아래 예제는 scikit-learn의 MLPClassifier를 이용하여 Iris dataset을 classification하는 간단한 코드임.

from sklearn.datasets import load_iris
from sklearn.metrics import accuracy_score
from sklearn.model_selection import train_test_split
from sklearn.neural_network import MLPClassifier
from sklearn.pipeline import make_pipeline
from sklearn.preprocessing import StandardScaler

# 1. dataset load
X, y = load_iris(return_X_y=True)

# 2. train/test split
X_train, X_test, y_train, y_test = train_test_split(
    X,
    y,
    test_size=0.2,
    random_state=42,
    stratify=y,
)

# 3. model 생성
model = make_pipeline(
    StandardScaler(),
    MLPClassifier(
        hidden_layer_sizes=(100,),
        activation="relu",
        solver="adam",
        max_iter=1000,
        random_state=42,
    ),
)

# 4. training
model.fit(X_train, y_train)

# 5. prediction
y_pred = model.predict(X_test)

# 6. evaluation
accuracy = accuracy_score(y_test, y_pred)
print("Accuracy:", accuracy)

MLPClassifier도 feature scale의 영향을 크게 받기 때문에 StandardScaler와 함께 사용하는 것이 일반적임.

Perceptron과 MLPClassifier 비교¶

	Perceptron	MLPClassifier
기본 구조	Single-Layer Perceptron	Multi-Layer Perceptron
hidden layer	없음	있음
주요 용도	classification	classification
decision boundary	linear	non-linear 가능
학습 방식	perceptron learning rule 계열	backpropagation
loss	perceptron loss	log loss
output activation	threshold 기반 decision	task에 따라 logistic sigmoid 또는 softmax
표현력	낮음	높음
복잡도	낮음	높음
확률 출력	일반적으로 제공하지 않음	`predict_proba()` 제공
주요 장점	단순함, 빠름	복잡한 pattern 학습 가능
주요 단점	non-linear 문제에 약함	hyperparameter 조정 필요

언제 Perceptron/MLPClassifier 를 쓰는가?¶

Perceptron은 다음과 같은 경우에 적합함.

단순한 linear classification 문제
baseline model이 필요한 경우
neural network의 가장 기본 구조를 설명하는 경우
SLP의 동작 원리를 보여주는 교육용 예제

Perceptron은 실무에서 복잡한 문제를 해결하기 위한 최종 model로 쓰기보다는 linear classifier와 neural network의 기본 개념을 설명할 때 유용함.

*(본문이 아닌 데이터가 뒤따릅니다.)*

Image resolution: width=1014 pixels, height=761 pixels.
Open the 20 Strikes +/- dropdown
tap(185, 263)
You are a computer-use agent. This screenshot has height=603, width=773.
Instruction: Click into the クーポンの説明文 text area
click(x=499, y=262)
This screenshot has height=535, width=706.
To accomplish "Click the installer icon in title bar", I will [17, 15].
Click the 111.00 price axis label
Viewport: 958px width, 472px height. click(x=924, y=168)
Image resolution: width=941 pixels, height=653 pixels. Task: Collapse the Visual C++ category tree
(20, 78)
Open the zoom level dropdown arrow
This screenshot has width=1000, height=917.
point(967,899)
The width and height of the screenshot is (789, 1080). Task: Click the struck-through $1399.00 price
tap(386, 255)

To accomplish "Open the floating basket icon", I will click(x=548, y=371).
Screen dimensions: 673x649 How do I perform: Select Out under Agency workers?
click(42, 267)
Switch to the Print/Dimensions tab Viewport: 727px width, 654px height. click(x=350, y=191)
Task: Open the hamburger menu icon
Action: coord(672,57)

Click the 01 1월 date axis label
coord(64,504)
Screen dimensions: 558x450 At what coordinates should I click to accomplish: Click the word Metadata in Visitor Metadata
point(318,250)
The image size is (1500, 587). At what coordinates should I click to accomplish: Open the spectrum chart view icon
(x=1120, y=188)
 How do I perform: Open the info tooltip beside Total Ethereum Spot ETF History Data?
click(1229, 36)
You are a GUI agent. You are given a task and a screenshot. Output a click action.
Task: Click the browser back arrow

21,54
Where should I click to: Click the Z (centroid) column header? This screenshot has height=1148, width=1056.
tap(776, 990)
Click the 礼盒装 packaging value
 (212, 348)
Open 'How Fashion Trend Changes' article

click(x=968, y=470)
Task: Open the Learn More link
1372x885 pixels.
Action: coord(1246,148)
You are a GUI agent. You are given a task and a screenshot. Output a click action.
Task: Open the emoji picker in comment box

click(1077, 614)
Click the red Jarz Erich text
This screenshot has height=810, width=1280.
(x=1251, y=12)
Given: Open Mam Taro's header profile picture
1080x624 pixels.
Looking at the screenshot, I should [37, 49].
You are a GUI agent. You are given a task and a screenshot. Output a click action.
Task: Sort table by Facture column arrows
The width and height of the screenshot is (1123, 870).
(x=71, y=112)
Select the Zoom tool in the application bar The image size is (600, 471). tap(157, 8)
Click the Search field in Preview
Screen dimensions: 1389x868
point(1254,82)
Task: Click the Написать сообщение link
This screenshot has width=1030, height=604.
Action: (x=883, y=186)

MLPClassifier는 다음과 같은 경우에 사용할 수 있음.

linear classifier로 잘 분류되지 않는 문제
feature 간의 non-linear 관계가 중요한 문제
간단한 neural network classifier를 scikit-learn API로 빠르게 실험하고 싶은 경우
deep learning framework를 쓰기 전, MLP 구조를 간단히 실습하고 싶은 경우

주의할 점은,

MLPClassifier는 hidden_layer_sizes, activation, solver, learning_rate_init, alpha, max_iter 등의 hyperparameter에 영향을 많이 받음.
따라서 단순히 model만 바꾸는 것이 아니라 scaling, train/test split, validation, hyperparameter tuning을 함께 고려해야 함.